When my anxiety started I had no idea what was going on. I used to enjoy going to dance class and performing on stage as a kid. When I entered middle school, the anxiety hit. A hobby that once brought me joy started to incite intense fear. Eventually, I stopped showing up to the studio and started avoiding my interests altogether.
This pattern continued as I got older. I feared driving, going to interviews, getting a job, going to parties, walking through campus, speaking up in class, wearing clothes I wanted to wear, taking a bus alone, entering the gym, moving to a new place, long-distance travel, going on dates, the list goes on.
It’s normal to feel a healthy degree of fear and discomfort in many of the situations listed above. Few people feel perfectly content in a high-pressure job interview or a first date, however, anxiety takes discomfort to a different level.
Anxiety can escalate from sweaty palms to panic attacks. People who experience panic attacks have a unique fear which is the fear of having another panic attack.
Anxiety is Ruining My Life. What Do I Do?
Anxiety is not forever. I was able to walk through fear and overcome anxiety step-by-step using a combination of lifestyle changes, mental exercises, challenges, and powerful shifts.
- I went from avoiding doctors appointments to actively managing my health.
- I went from being unable to raise my hand in a small classroom to leading presentations in a work setting.
- I went from physically being sick and cancelling dates to dating without experiencing discomfort.
- I went from having panic attacks taking public transportation to flying across the world and travelling through over five countries alone.
What are the different types of anxiety?
There are five major types of anxiety disorders. The following definitions are directly from the Department of Health and Human Services (HHS) and act as a starting point for understanding anxiety.

Input data:
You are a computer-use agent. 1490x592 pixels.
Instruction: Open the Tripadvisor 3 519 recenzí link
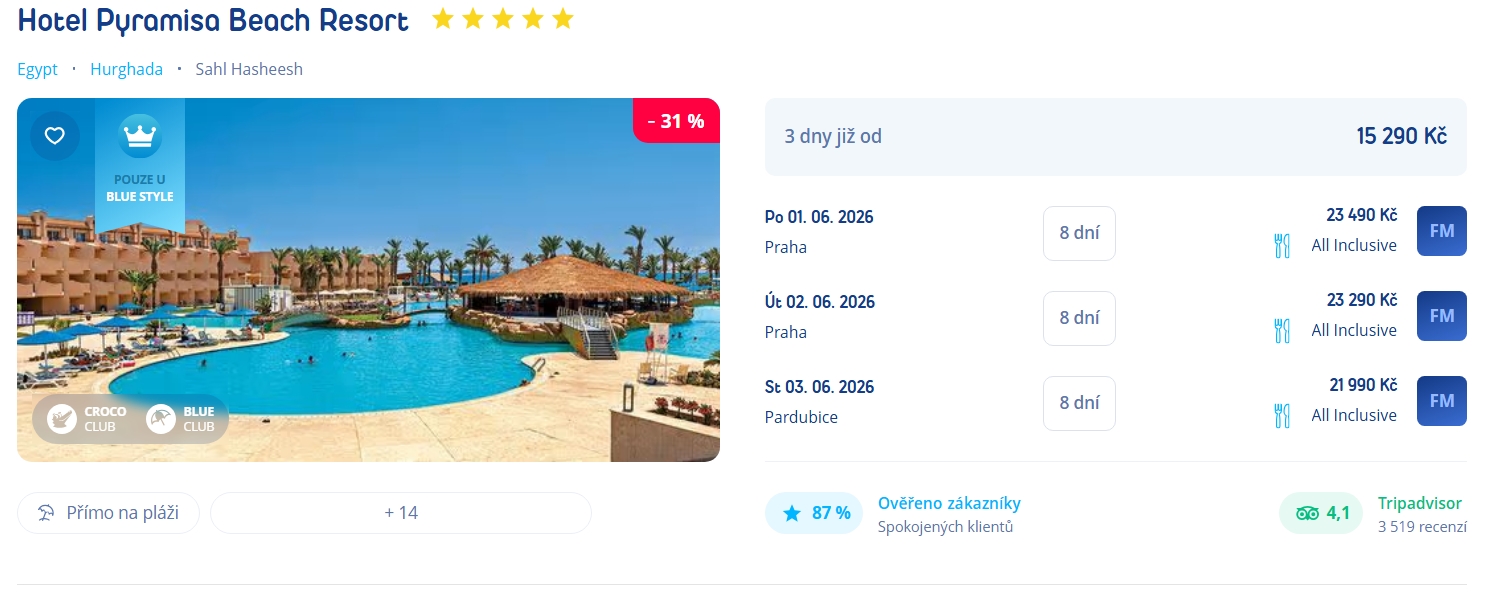[1421, 526]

What is needed: Can you copy the anxiety passage word for word, starting at "It’s normal to" and ending at "a work setting."?

Answer to the exercise:
It’s normal to feel a healthy degree of fear and discomfort in many of the situations listed above. Few people feel perfectly content in a high-pressure job interview or a first date, however, anxiety takes discomfort to a different level.
Anxiety can escalate from sweaty palms to panic attacks. People who experience panic attacks have a unique fear which is the fear of having another panic attack.
Anxiety is Ruining My Life. What Do I Do?
Anxiety is not forever. I was able to walk through fear and overcome anxiety step-by-step using a combination of lifestyle changes, mental exercises, challenges, and powerful shifts.
- I went from avoiding doctors appointments to actively managing my health.
- I went from being unable to raise my hand in a small classroom to leading presentations in a work setting.